The Imperial War Graves Commission arrived in Gallipoli in late 1919 and were charged with the construction and maintenance of the formal cemeteries in the area. The plans for the various cemeteries on the peninsula were all drawn up by the Scottish architect Sir John James Burnet. All the commission cemeteries on the western front were designed with common architectural styles and features. That was not possible in Gallipoli due to the nature of the terrain, and the heavy damage done to the area by shelling and trench making. Also, the peninsula is open to the coast and a heavy prevailing wind that made the western front style of design unsuitable. To address these problems Burnet designed a series of cemeteries that would fit the landscape, while honouring the dead and housing those known and unknown remains. To achieve this there were three features specific to the Gallipoli cemeteries: 1) each cemetery would have a walled, rather than free standing cross, 2) each grave would be marked by low pedestal graves rather than headstones and 3) a rubble wall would encircle each cemetery to take away fast running storm water in the winter. The work was all completed (with the exception of the New Zealand memorial) by 1925. The work was supervised by commission staff who lived in Gallipoli for the duration of the build, and carried out by Turkish and Greek labourers. The necessary marble was mined locally. It also has to be remembered that the commission work at Gallipoli took place against the backdrop of the Turkish War of Independence and the creation of the Turkish state under Mustafa Ataturk.
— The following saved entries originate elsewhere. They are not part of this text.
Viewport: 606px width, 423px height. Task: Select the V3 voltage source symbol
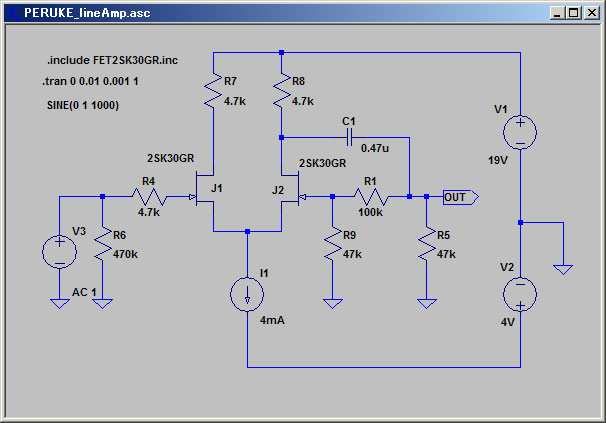(x=60, y=252)
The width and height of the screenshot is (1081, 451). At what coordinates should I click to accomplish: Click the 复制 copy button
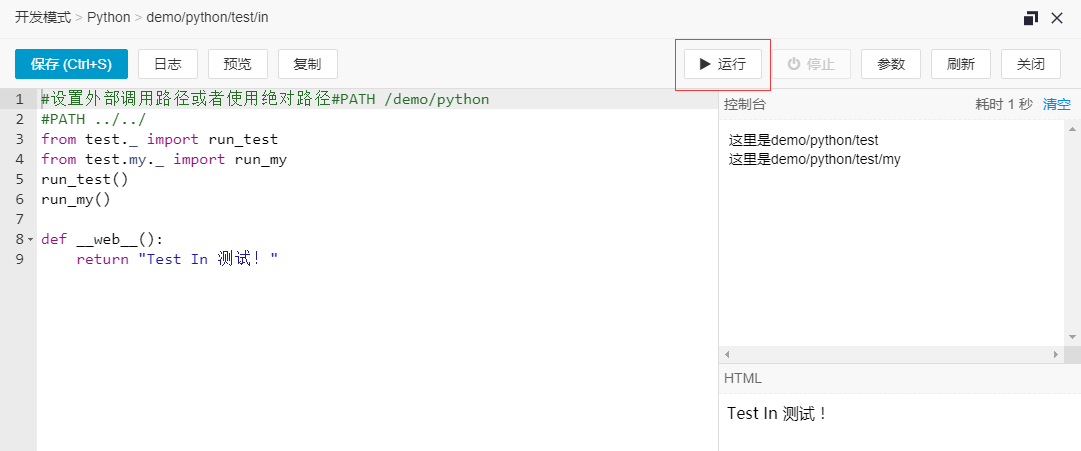point(307,64)
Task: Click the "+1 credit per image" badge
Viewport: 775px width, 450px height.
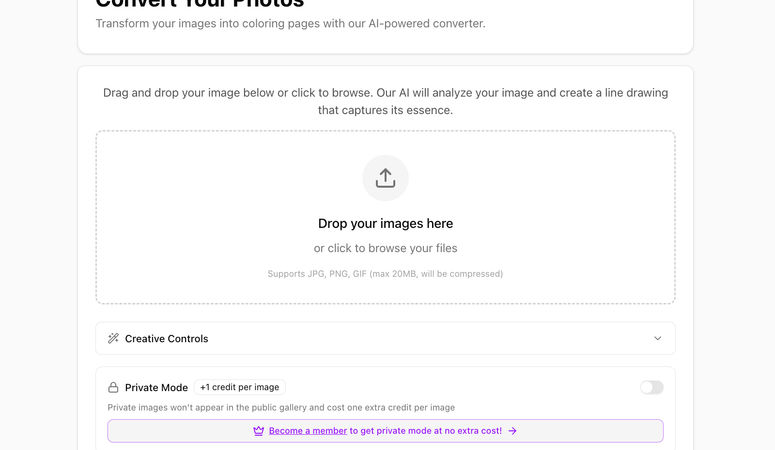Action: (x=240, y=387)
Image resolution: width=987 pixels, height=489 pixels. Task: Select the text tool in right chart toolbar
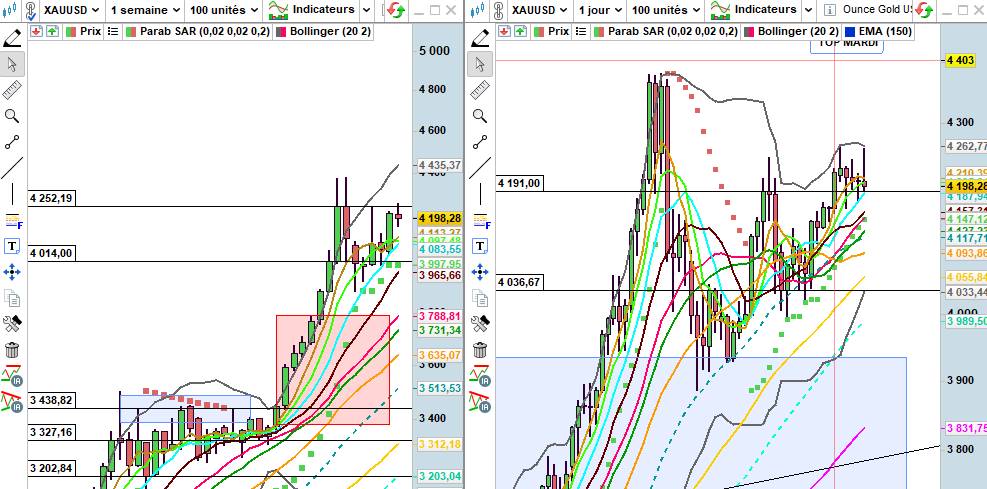481,246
In all there are 47 separate cemeteries where the allied and Turkish dead are buried on the peninsula, as well as a series of memorials dedicated to the missing. The largest memorial on the peninsula is the Helles Memorial. It serves as a memorial to all allied soldiers who served at Gallipoli, but is also a specific memorial to those soldiers - 20,885 of them - that have no known grave. These include all British, Irish and Indian soldiers, as well as those ANZACs who died at Helles. Each of their names are listed on panels on the memorial, and these include all those who were buried at sea. Irish men are buried and remembered at cemeteries and memorials across Gallipoli, but there is a high concentration of Irish at the main April landing point in V Beach Cemetery. The cemetery had been built initially in April 1915 straight after landings, but was later formalised by the War Graves Commission from 1919. In total the V Beach Cemetery memorialises 696 soldiers, of whom only 20 have known graves. Those remembered at V Beach Cemetery include Private Alfred Verrent of the 1st Battalion Dublin Fusiliers. Verrent, from Newport, Limerick, was only 17 when he died during the landings on 25 April, and was probably the youngest Irish man to die there.
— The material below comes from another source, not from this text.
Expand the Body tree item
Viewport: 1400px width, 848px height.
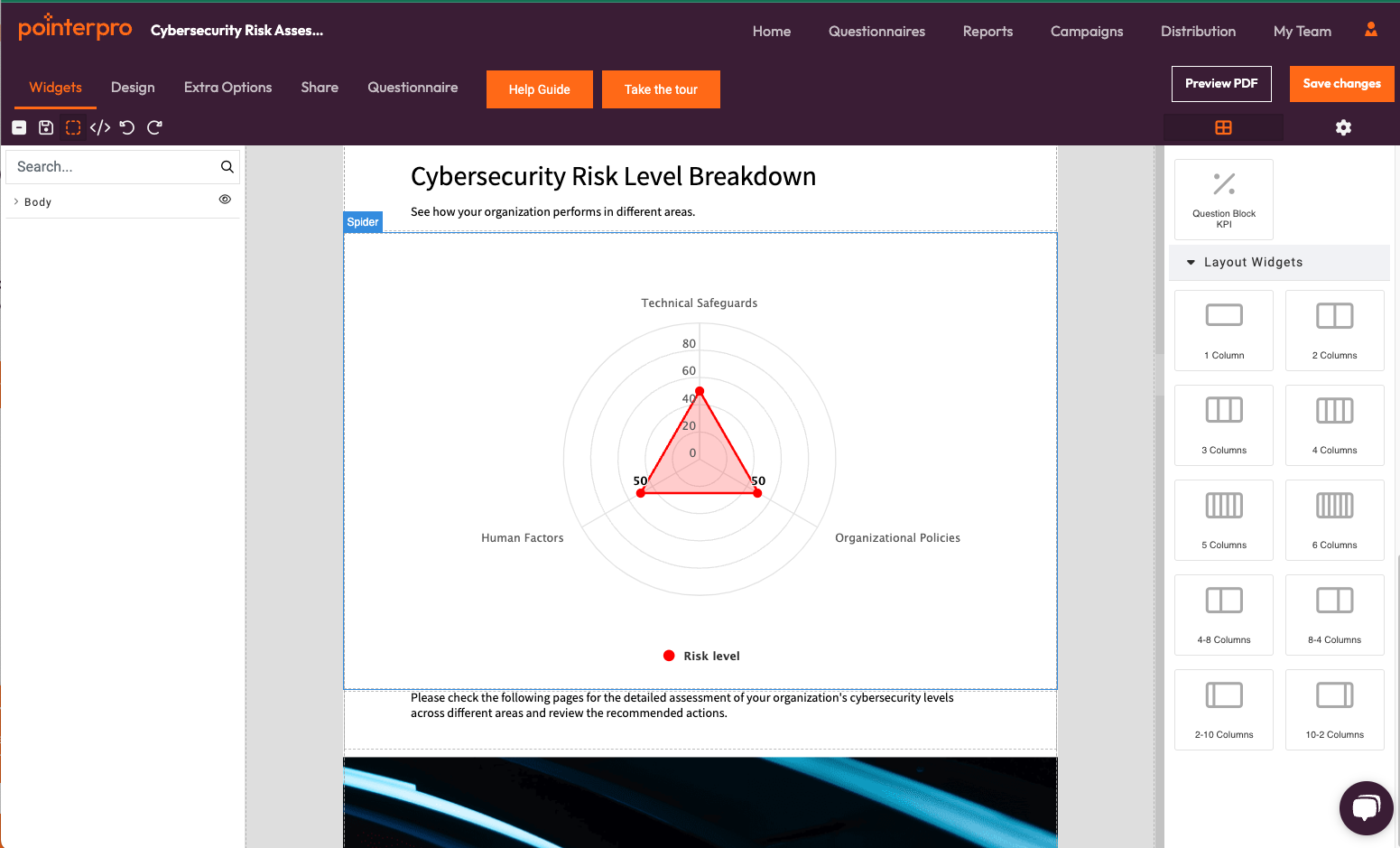point(16,201)
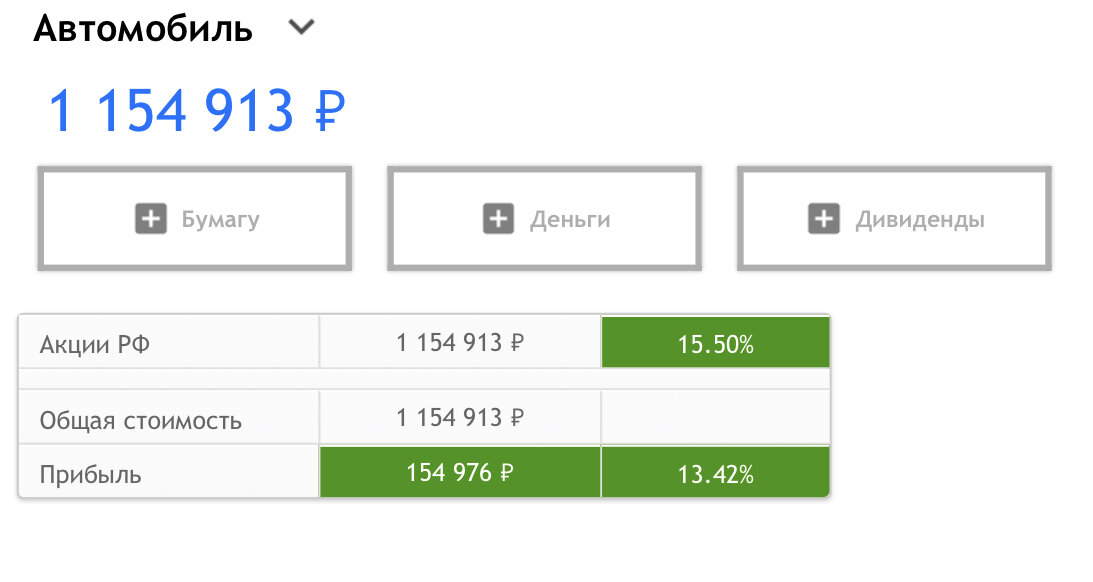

The most significant commemoration happens annually on 25 April to mark the first day of the campaign. The event has been most closely linked with the ANZACs service and loss at Gallipoli, and there has been little formal Irish engagement with that day. In addition to the commemorations and visits held by Irish relatives and those connected with the various Irish battalions, the most significant official commemoration took place in March 2010. President McAleese visited Gallipoli, and visited V Beach as well as unveiling a memorial tablet to the 10th (Irish) Division. Aware of how the Irish memory of World War One was supressed in favour of those who fought in Dublin in 1916, McAleese noted, 'the cost to the Irish became a story lost, suppressed and neglected for many of the decades in between'.